Crónica: A crise dos Portugueses

Crónica:     A CRISE DOS PORTUGUESES 

O cenário de crise económica ocupa literalmente todo o palco em que Portugal se representa (fingindo ser país desenvolvido!) retirando o espaço à autonomia criativa em que os seus actores, especialmente os políticos, são reputados.
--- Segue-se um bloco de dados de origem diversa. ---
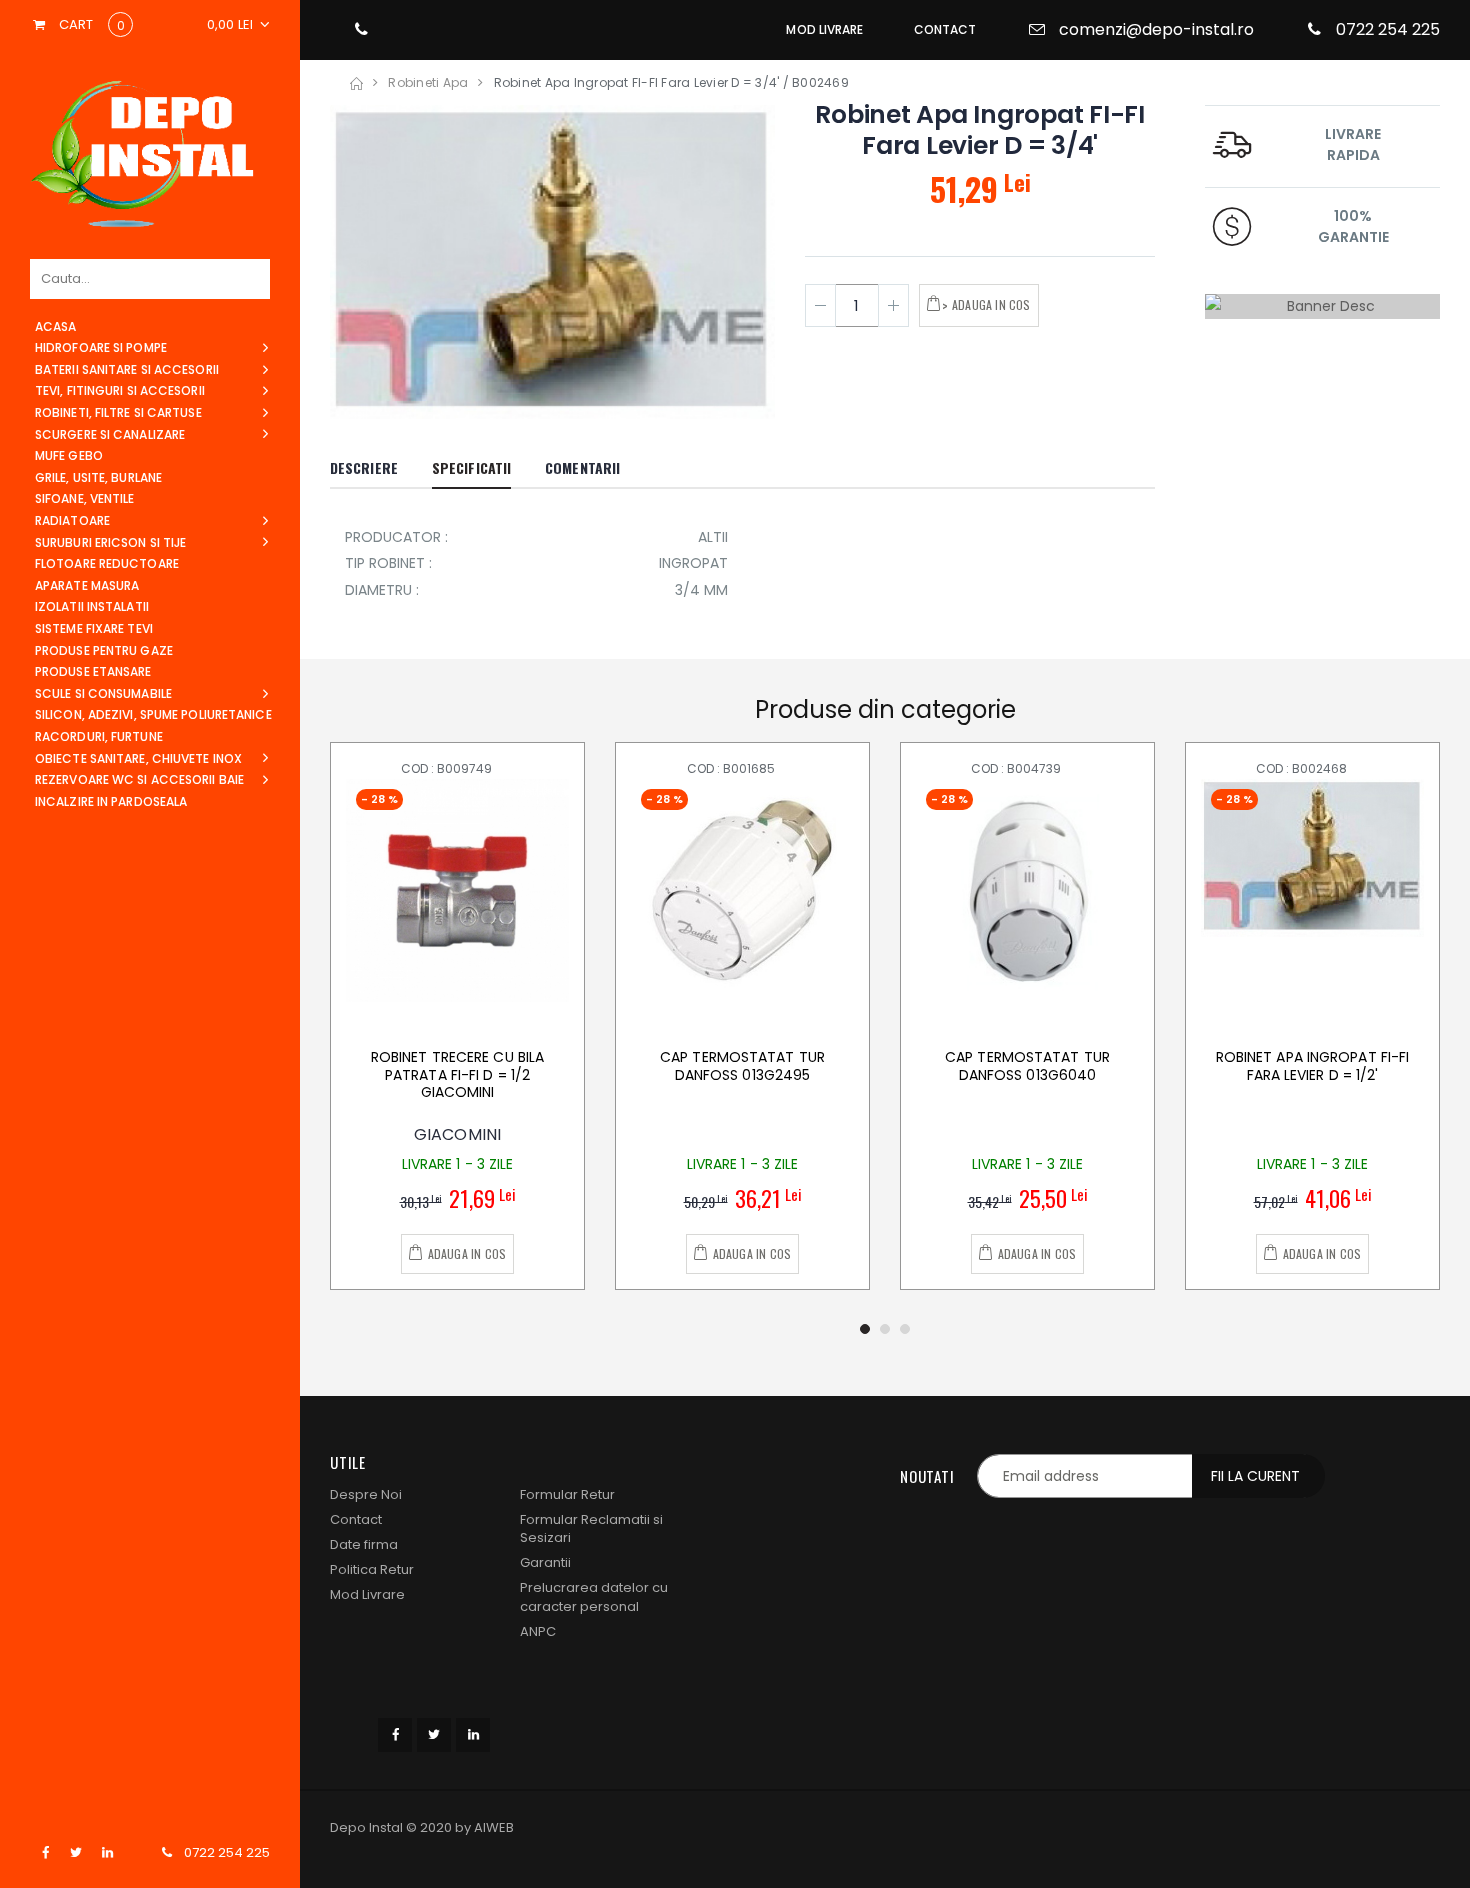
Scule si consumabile (103, 693)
Com efeito, a crise do sistema financeiro, naturalmente importada, como aliás quase tudo na nossa economia veio, por assim dizer, arrancar a toalhita de bidé com que o país tentava desesperadamente tapar as suas misérias dos olhares desconfiados dos seus dadores e credores internacionais.  Ressalvam-se as honrosas excepções do BPN e do BCP que, para além do inestimável contributo para o agravamento da coisa, deram prova inequvívoca que os nossos banqueiros também surfam as melhores ondas.
Naturalmente seguiu-se a quebra do investimento privado, a retracção da economia, a onda de falências – diz-se que muitas delas meramente oportunistas, o que muito abona em benefício da cultura portuguesa e traduz as suas melhores práticas; o desemprego crescente e consequentemente as dificuldades das famílias e, logo mais, as declarações de insolvência, algumas por certo também muito convenientes.
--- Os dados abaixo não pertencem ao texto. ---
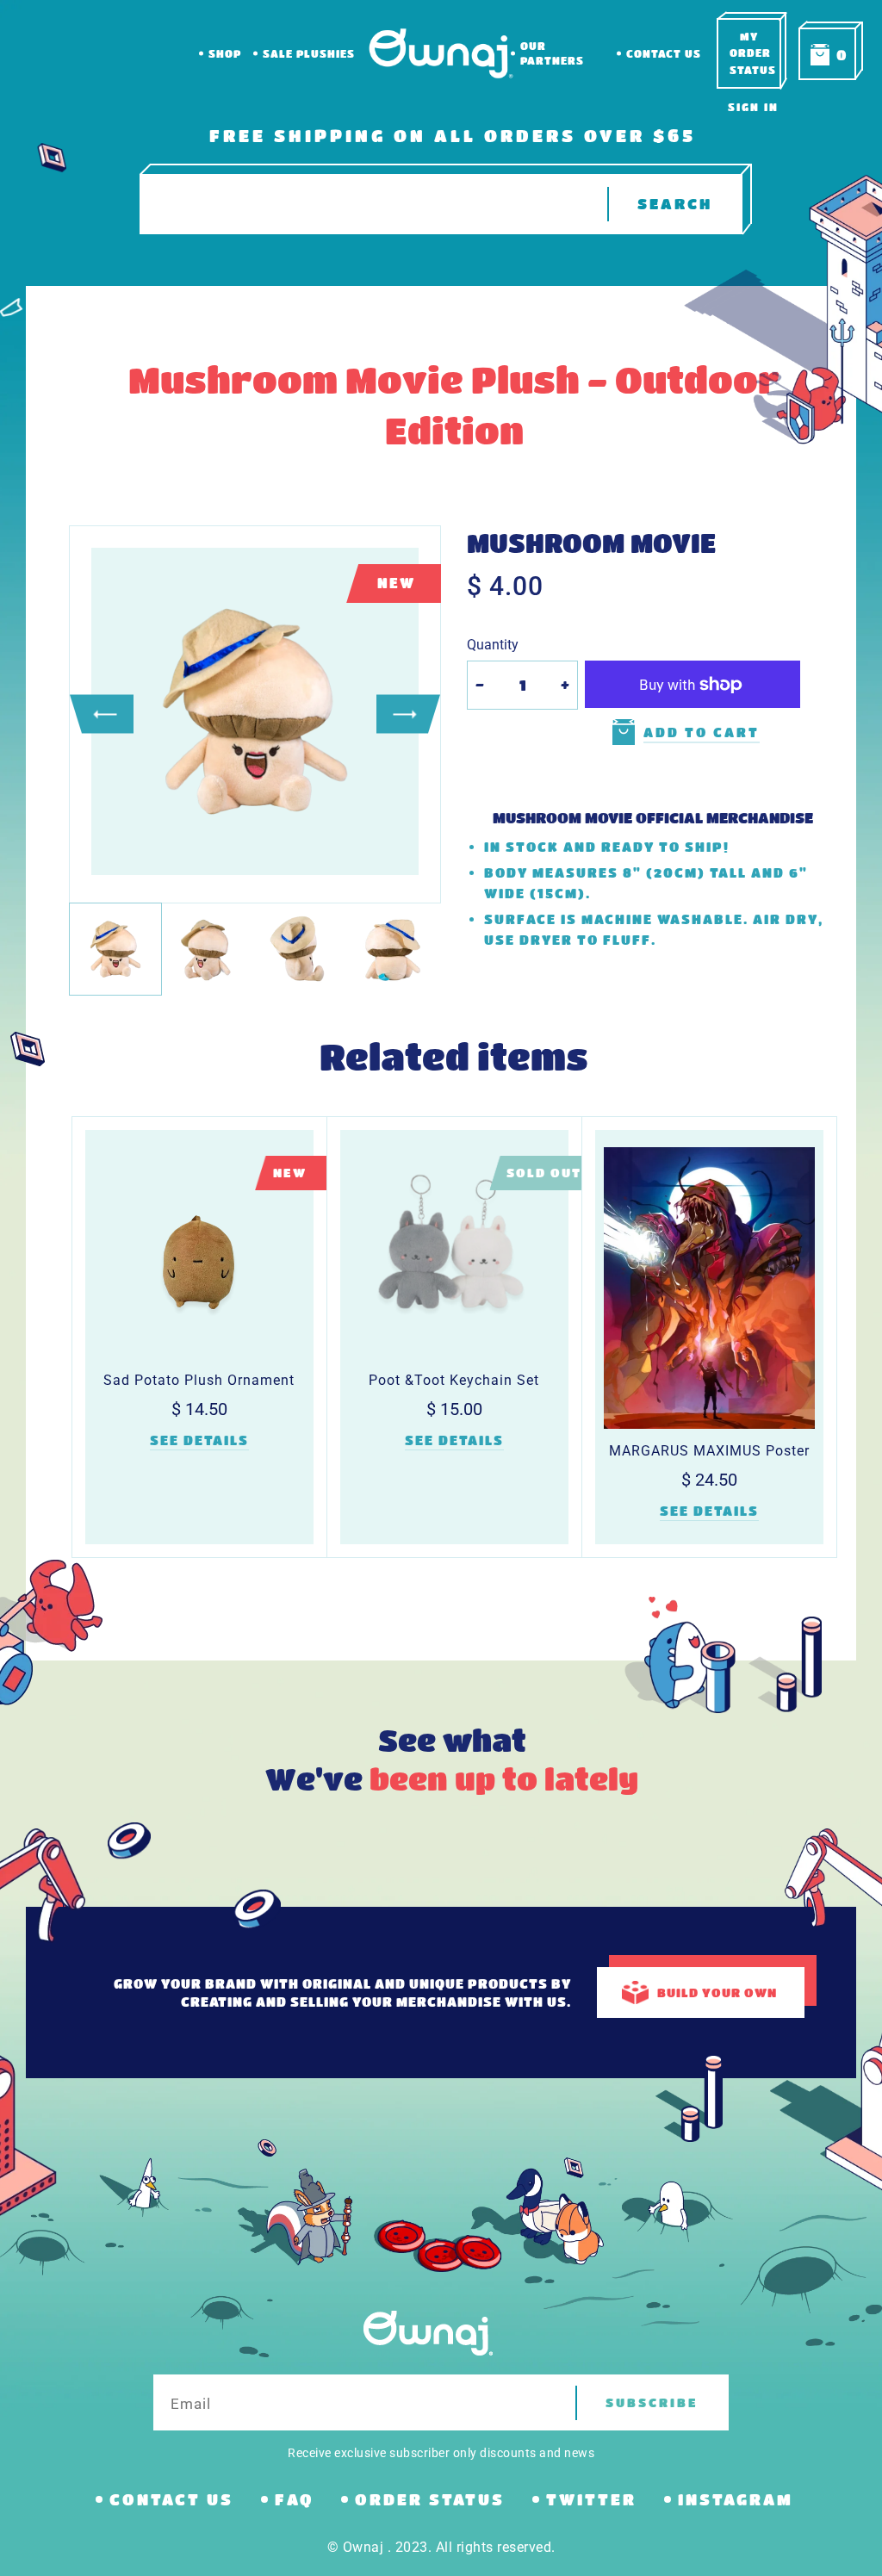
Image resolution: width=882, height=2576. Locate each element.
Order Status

O governo, que até aqui nos vinha a todos sossegando com a teimosa afirmação de que os problemas estavam lá fora, viu-se obrigado a reconhecer – pudera!... tais eram as evidências – que afinal seria preciso apertar o cinto para equilibrar as contas públicas.
Acentuam-se os protestos populares, as televisões passam a integrar obrgatoriamente nos seus noticiários relatos pungentes de familias que não conseguem sobreviver sem ajudas (de quem? ... do Estado, naturalmente), vislumbra-se agora o espectro da miséria. Prepara-se a greve geral, derradeiro trunfo da malta dita trabalhadora.
Cumprida esta derradeira obrigação, de forma pacífica, como aliás determinam os nossos brandos costumes, o povo retoma as suas rotinas, que não somos gente para grandes novidades nem talhados para as incertezas e angústias consequentes da mudança.
Pois é, com as lamechices antes descritas, fica assegurada a credibilidade necessária à proposta de orçamento de estado para inglês ver (que o mesmo é dizer, com mais actualidade, para sossêgo dos de Bruxelas) e, louvado seja, Sócrates já poderá apelar à caridade europeia sem grandes constrangimentos nem compromissos de honra.
Entretanto, por cá, o povinho cansado de lutas regressa em força aos centros comerciais e ao consumismo desmesurado e irracional. Vá lá saber-se como, num vislumbre de clarividência colectiva pouco comum entre nós, a malta intuiu, do edificante exemplo do governo, que a recuperação económica passaria pelo aumento do consumo. Percebeu também o povo, sobretudo aquela parcela (considerável, diria) que vive da caridade do estado e das câmaras municipais que não vale a pena poupar porque a fonte afigura-se potencialmente inesgotável. Por outro lado, gastando-se mais do que se ganha ou, com mais precisão, do que se recebe, adquire-se a suposta legitimidade para exigir mais ajudas do estado afirmando indigência ou insolvência, como agora também se ouve.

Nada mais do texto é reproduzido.